*How to complete this task*
Search the records for "Accept". Report every line where it occurs.

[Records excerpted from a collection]
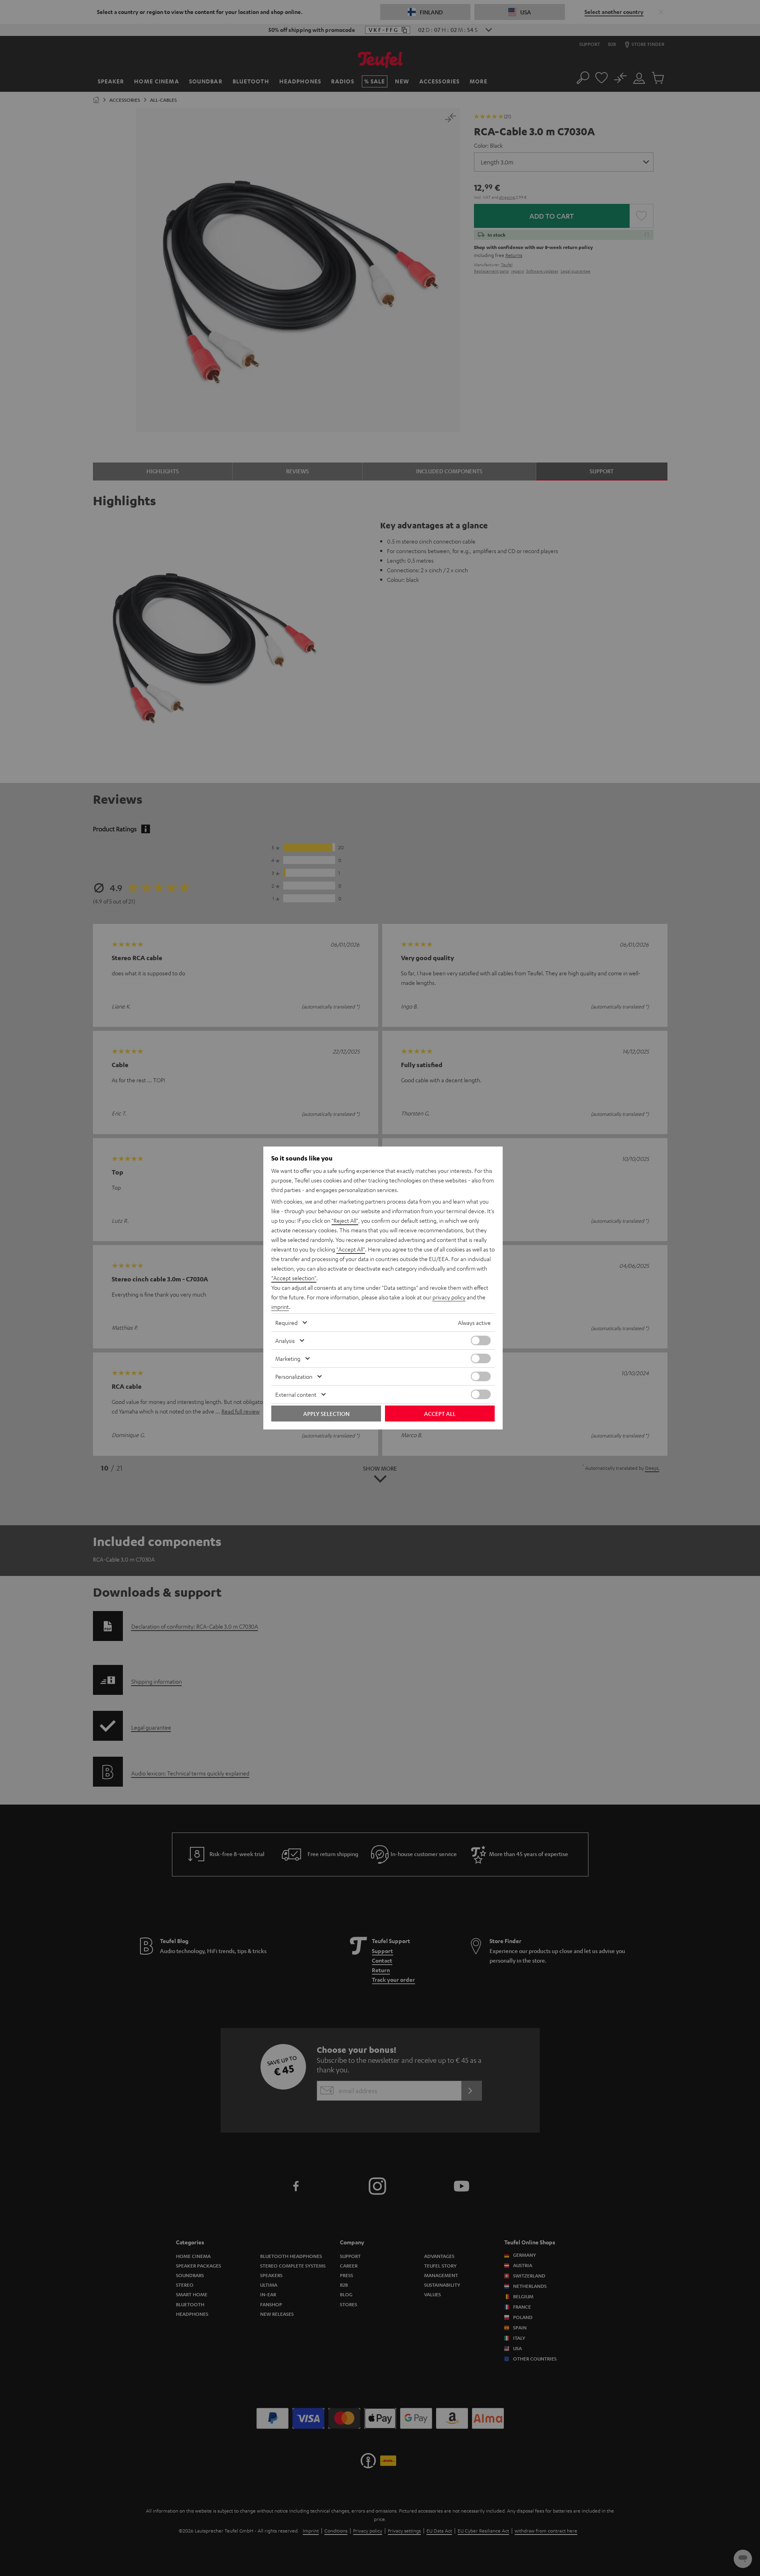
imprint (280, 1306)
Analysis (285, 1340)
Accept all (440, 1413)
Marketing (287, 1358)
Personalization (293, 1376)
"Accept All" (350, 1249)
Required (286, 1322)
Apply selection (326, 1413)
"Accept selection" (293, 1277)
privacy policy (449, 1297)
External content (295, 1394)
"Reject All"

*Result of this task*
Accept all (440, 1413)
"Accept All" (350, 1249)
"Accept selection" (293, 1277)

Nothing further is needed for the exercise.